Extremism In The Military

 In a couple of other posts to this blog I have mentioned this, but with the current "stand down" that is underway I want to mention it again.

In the days of the military draft if your father was President you could get into the National Guard; in those days the National Guard generally didn't go to Vietnam so being in the Guard was a pretty good deal.

Or if your father had a lot of money he could buy a doctor who would say that you had debilitating bone spurs.

If you were just a garden variety American you were pretty well screwed as far going into the military; the draft made it nearly certain that you were going to go; so the game quickly became one of making the best you could make of a bad deal.

The way you did that was you volunteered for military service as far from the Marines or the Army Infantry as you could get; you were probably going to Vietnam, but if you were in the Air Force or the Navy or the Coast Guard you probably were not going to be in gun toting combat.

The demographic result of that phenomenon was significant.

It was as if a giant scoop had reached down into the mass of young Americans and indiscriminately put them in uniform: we were all colors, all  religions, all geographies, all economic levels, all education levels, and all levels of prestige among the educational institutions that we were products of.

That's as heterogenous as a human population can be.

On the surface of it one would have thought that such an amalgam would be the basis for a socio-economic race riot; what it was in fact was a unified group of young Americans who got a lot mutually accomplished in the midst of what was at best a bad deal.

That's an analogue of the American Story.

The all volunteer military changed that.

Without the draft it's easy for America to indulge in never ending wars: if the kids don't have to go to war, they don't riot and burn their draft cards and their parents don't get up in arms about invading places like Iraq.

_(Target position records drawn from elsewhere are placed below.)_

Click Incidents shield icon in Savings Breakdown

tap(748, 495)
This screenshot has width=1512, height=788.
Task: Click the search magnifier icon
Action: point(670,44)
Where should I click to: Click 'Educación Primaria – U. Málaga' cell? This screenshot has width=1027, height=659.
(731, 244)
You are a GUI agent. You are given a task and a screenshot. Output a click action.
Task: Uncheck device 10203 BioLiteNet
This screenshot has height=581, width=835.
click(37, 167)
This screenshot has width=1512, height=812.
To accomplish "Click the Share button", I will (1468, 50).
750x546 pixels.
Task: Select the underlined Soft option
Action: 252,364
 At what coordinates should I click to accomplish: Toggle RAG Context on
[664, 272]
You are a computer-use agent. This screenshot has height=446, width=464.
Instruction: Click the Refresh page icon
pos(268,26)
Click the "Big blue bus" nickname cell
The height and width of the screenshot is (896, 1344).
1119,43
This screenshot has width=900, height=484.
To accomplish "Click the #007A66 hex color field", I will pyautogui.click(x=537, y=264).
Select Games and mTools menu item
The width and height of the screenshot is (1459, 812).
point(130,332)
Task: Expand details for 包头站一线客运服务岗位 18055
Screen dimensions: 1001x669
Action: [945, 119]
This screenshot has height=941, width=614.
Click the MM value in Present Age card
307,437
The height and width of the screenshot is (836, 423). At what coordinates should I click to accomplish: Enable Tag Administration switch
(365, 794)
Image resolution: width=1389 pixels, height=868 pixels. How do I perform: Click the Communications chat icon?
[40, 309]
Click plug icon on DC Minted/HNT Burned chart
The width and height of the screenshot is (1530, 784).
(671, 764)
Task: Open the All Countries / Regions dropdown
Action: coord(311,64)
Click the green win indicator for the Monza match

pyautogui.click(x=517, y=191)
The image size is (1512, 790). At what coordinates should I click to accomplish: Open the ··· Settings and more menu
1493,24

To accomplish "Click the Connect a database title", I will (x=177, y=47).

What happens instead is an act of dangerous sub-optimization: in general the young people who volunteer for military service are those who have few, or perceive that they have few, alternatives.

In general they sound a lot like trump's "base".

If that is generally true the downstream implications of that fact include the existence of a military sown with the seeds of an overthrow of our government.

I don't think we can bring the draft back quickly enough to fix that problem.